Et puis, en Europe, la BCE joue son rôle de régulateur. Et impose des ratios de liquidité. « Ils font en sorte que si une banque a des besoins de liquidités, elle doit être capable de vendre rapidement des actifs sans encourir de pertes. Toute la stratégie de gestion de bilans d’une banque est fondée sur ces ratios. En ce sens, il faudrait vraiment avoir une structure particulière et avoir pris de gros risques -qui devraient être repérés par le régulateur- pour se retrouver dans la situation que connaît les deux banques américaines. On ne peut pas extrapoler la situation de SVB à n’importe quelle banque », précise Ledent.

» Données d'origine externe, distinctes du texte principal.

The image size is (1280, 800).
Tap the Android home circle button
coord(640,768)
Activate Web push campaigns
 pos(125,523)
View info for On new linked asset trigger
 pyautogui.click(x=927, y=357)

Au début de la crise Covid, on a échappé de peu à une vraie crise financière. « C’est passé en-dessous des radars, parce que tout le monde était rivé sur le Covid », se rappelle l’économiste. « Mais il y a eu un début de crise de liquidités dans les marchés financiers américains, qui aurait pu générer une crise de confiance et une crise financière. Avec une source du problème plus importante que celle que l’on observe aujourd’hui. Mais les autorités ont très vite mis en place qu’il fallait. Et ce problème de liquidités n’a pas généré de problème de confiance. Ici, comme SVB était spécialisée dans le financement d’entreprises technologiques, tout le monde pense que le problème est dû fait qu’ils aient octroyés des crédits à des entreprises qui vont mal et qui ne savent pas rembourser. Ce n’est pas du tout ça : le problème se situe dans la gestion bilantaire. Avoir une banque qui a des actifs avec une longue duration, et qui serait obligée de soudainement devoir les vendre, c’est fondamentalement rare », conclut Ledent.